= THE REQUEST =
Locate each line in the rows below that contains the word "height", and copy those lines out.

= RAW RECORDS =
[start]

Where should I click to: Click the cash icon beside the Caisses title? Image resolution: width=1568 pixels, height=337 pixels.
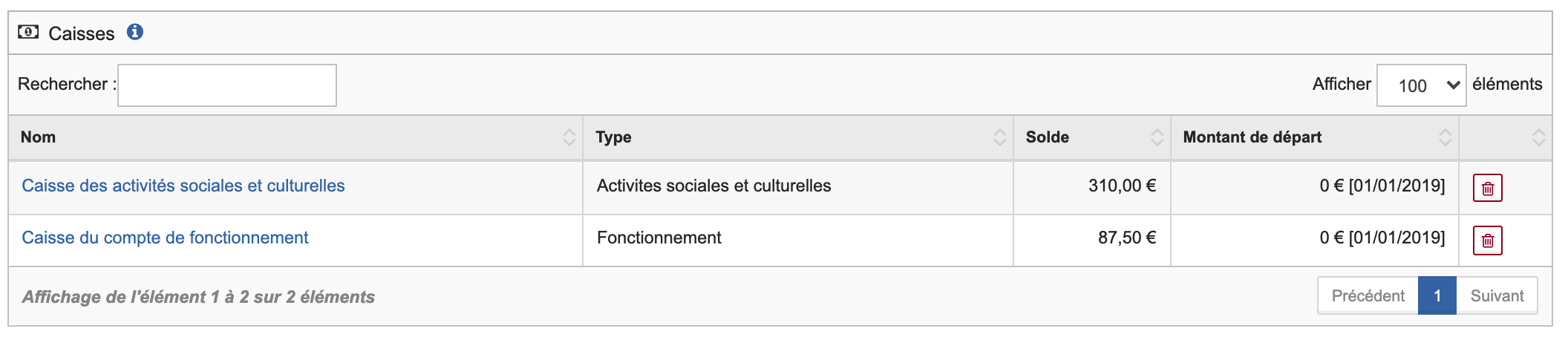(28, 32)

[end]
[start]

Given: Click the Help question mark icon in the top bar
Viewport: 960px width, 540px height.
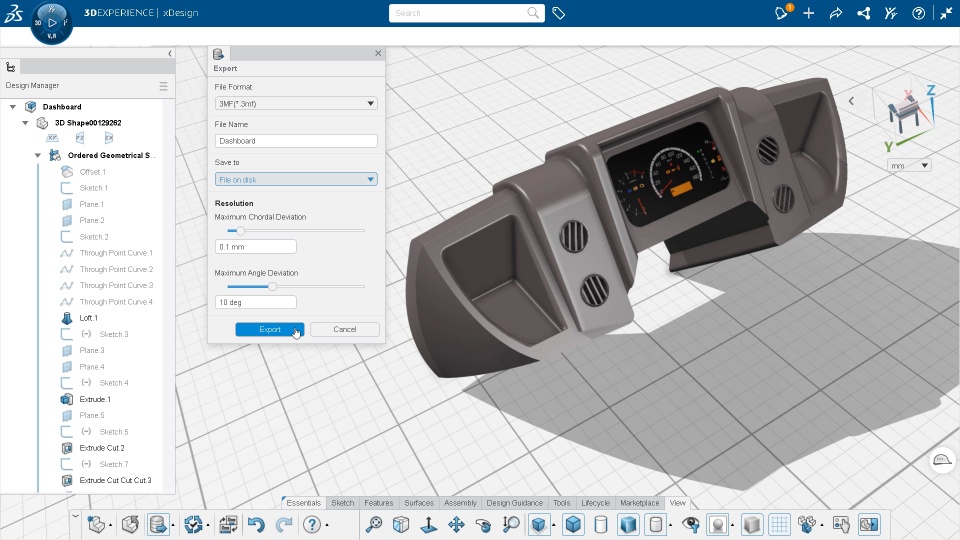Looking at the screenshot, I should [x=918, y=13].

[end]

= FULL OUTPUT =
Where should I click to: Click the cash icon beside the Caisses title? Image resolution: width=1568 pixels, height=337 pixels.
Viewport: 960px width, 540px height.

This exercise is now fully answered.